Passengers alighting at Mughal Sarai Train Station
Railway travel is very affordable and practical in India. Taking overnight trains is a great way to save on accommodation costs, and maximize your itinerary. And it’s also the perfect way to meet locals and immerse yourself in everyday local life. Overall, train travel is a quintessentially Indian experience every backpacker cannot afford to miss out on.
One can book train tickets at (a) train stations (b) travel agents or, most conveniently (c) online. There are several train classes: second class (SC, not recommend for long distance travel); non-AC sleeper (SL); three-tier AC bunk (AC3); two-tier AC bunk (AC2) and first class AC (AC1). Here are photos of the different train classes. During my entire trip, I traveled by sleeper class (pictured below).
Sleeper class, from New Jaipalguri to Mughal Sarai (en route to Varanasi)
Tickets can be booked as early as 90 days before the journey date. But even when fully booked, one can still buy seats as wait-listed passengers. Waitlisted passengers can check their PNR status online, or from the ticket collector (TC) at the train station within two hours before the departure time.

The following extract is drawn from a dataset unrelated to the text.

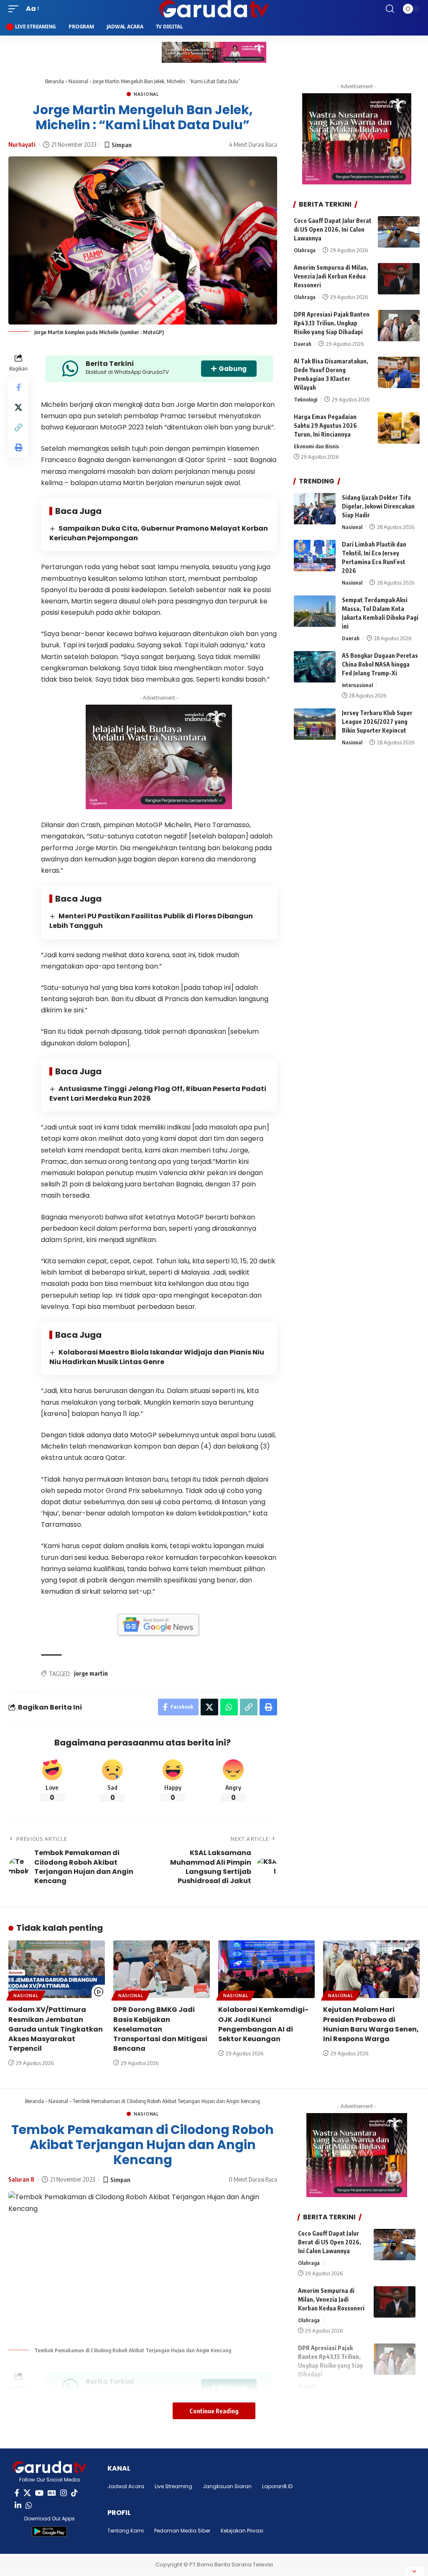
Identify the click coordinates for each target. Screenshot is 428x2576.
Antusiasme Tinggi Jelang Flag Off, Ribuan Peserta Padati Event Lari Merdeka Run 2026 (157, 1093)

Train travel immerses visitors in daily Indian life
Buying tickets in train stations can be horrendous, if not time-consuming, especially in big cities. In Kolkata, my travel companion and I attempted to book tickets to Siliguri, en route to Darjeeling, at Sealdah train station. And it was stressful to say the least, figuring out the schedule from the time tables, filling up the reservation forms and finding the right queues, while keeping watch over our belongings. We ended up taking the bus instead.
The most convenient way is to purchase tickets from booking agents (for a commission) or online at ClearTrip. Credit card payments for wait-listed tickets that eventually did not get confirmed will be refunded (My reservations, which were waitlisted because I just made them during my trip, were all refunded).
Platform at New Jaipalguri Train Station
What happens if your waitlisted ticket doesn’t get confirmed, and you really have to get on that train? No need to worry! Approach the ticket collector (TC) or tourism assistance officer. They can help you get an “open ticket” which will get you on your desired train without reserved seating. On board, the ticket examiner can assign you a seat, or transfer you to another class, if seats are available. You’ll have to pay the corresponding price difference on top of your “open ticket”.